Earlier Bob is noticed by another American in the bar and politely moves away. With fame, there must be a lot of loneliness.
But for Bill Murray “Lost in Translation” would not have worked. This movie is all about subtle timing and understatement that is genuinely funny in a light introspective way. Light, yes, but maybe more given the film’s closing moments.
 Director Sofia Coppola’s second feature film is so smart and, yet, simple that it is nearly perfect. There are times when it makes you feel like a part of the party as though you could reach out to the screen and pick up a drink and mingle about. There are other times when you come to understand the loneliness of the two main characters and understand more why they might be attracted to one another. It hits the mark.
Bob Harris (Bill Murray), a famous American movie star, arrives in Tokyo to shoot a commercial. Tokyo is filled with lights and action arousing Bob from slumber in his limo. He is greeted at the hotel by several smiling people who give him gifts and apparently know his schedule. Bob comments that they’re so short and sweet, so, very Japanese; no one understands, any laughs are unintentional. While in the hotel elevator, towering over the other occupants, Bob notices Charlotte (Scarlett Johansson). The two Americans smile at one another--a chance meeting, a turning point in their lives. Charlotte would have found his joke funny, she would understand it.
 Charlotte is married to a photographer named John (Giovanni Ribisi) who is in Tokyo on a job. John leaves Charlotte in the hotel while he is working. Charlotte is lonely and finds companionship with Bob. The two flirt innocently. Bob has time for Charlotte and Charlotte wants time with Bob. They understand this need without actually articulating it; no translation is necessary.

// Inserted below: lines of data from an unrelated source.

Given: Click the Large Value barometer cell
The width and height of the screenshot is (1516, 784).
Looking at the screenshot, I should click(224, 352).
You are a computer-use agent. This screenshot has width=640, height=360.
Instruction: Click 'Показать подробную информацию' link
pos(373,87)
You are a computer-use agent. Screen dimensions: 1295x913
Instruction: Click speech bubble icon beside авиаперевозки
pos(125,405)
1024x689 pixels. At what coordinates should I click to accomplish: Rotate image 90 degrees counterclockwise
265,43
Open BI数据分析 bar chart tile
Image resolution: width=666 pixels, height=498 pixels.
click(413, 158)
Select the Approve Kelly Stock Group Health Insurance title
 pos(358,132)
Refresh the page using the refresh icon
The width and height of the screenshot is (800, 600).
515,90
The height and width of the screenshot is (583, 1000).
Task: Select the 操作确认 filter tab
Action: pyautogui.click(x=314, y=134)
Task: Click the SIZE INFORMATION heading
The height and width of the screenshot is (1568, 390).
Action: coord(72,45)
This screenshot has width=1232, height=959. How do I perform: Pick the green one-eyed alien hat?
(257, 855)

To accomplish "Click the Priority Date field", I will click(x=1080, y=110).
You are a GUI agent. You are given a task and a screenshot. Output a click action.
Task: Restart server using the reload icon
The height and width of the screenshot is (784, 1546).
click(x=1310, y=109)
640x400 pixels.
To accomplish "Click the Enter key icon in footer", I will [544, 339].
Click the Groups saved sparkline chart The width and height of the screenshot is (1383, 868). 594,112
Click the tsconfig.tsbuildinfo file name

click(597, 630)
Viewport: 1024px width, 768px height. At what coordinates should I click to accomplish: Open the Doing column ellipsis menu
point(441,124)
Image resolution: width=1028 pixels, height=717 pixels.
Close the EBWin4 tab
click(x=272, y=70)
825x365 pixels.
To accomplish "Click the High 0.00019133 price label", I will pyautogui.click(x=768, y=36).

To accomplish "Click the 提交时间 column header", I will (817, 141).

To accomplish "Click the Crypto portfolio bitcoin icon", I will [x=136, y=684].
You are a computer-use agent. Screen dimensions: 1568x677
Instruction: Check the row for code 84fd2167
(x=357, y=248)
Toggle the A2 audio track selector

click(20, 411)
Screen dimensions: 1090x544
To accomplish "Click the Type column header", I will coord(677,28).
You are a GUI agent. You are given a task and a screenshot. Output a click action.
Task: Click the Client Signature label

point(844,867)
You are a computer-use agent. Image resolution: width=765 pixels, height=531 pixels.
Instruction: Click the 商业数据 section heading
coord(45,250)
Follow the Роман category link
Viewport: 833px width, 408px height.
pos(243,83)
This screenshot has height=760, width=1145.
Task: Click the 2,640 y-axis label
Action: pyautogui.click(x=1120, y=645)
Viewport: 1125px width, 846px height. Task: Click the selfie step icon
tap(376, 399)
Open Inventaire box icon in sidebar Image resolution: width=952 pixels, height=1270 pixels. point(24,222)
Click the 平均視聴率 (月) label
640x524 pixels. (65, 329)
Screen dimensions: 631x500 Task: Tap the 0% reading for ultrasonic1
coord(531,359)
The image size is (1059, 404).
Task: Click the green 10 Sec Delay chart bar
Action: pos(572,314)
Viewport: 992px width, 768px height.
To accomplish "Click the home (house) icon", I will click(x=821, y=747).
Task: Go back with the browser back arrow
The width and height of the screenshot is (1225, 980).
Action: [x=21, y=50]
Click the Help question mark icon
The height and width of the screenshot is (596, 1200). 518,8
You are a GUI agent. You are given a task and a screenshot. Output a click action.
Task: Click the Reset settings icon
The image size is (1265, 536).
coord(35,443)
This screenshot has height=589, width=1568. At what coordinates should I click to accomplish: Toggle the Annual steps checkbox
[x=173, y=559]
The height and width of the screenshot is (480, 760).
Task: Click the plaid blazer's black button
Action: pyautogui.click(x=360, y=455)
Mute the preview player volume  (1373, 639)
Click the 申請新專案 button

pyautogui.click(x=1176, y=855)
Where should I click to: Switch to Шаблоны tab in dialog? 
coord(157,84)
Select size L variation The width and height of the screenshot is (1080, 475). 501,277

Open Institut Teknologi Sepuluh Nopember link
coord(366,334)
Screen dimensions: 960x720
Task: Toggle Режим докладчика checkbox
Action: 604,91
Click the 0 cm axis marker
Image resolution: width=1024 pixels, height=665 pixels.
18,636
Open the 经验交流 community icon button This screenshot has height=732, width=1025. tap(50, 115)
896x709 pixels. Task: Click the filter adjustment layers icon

“Lost in Translation” spends time following Bob and Charlotte around for a few days in Tokyo. Occasionally, the two are interrupted by their spouses—Bob’s wife calls him on the cell phone, and John pops in every now and then between shoots. We know that neither Bob nor Charlotte will leave their mate for the other, this is but a temporary paring.
 Tokyo, the film’s third star, is a strange and exciting city with great lights and mystery. Coppola smartly displays the new and the old. At one point, Charlotte walks through an arcade where Japanese youths play an assortment of interactive video games. At another point, Charlotte visits a temple and watches a service of some sort. She tells a friend on the phone that the service made her feel nothing, she cries, but her friend has no time, and wouldn’t understand anyway.
Charlotte tells Bob that she doesn't know what she wants to do with her life. Charlotte wanted to be a writer but that wore off, and she says that her infatuation with photography was just a passing phase like a young girl's love for horses. Bob smartly encourages her to keep writing. Charlotte is an observer. She notices more than just a person on vacation that might stare a little longer than normal or take a picture of something that the rest of us have taken for granted for years. Charlotte's longing is what breeds creativity, whereas Bob's longing is the result of regret.
"Lost in Translation" is a tiny inspiration about understanding and listening and comprehending an empty feeling that we can easily dismiss as loneliness. It tells us that being alone for a lifetime may be offset by moments of togetherness.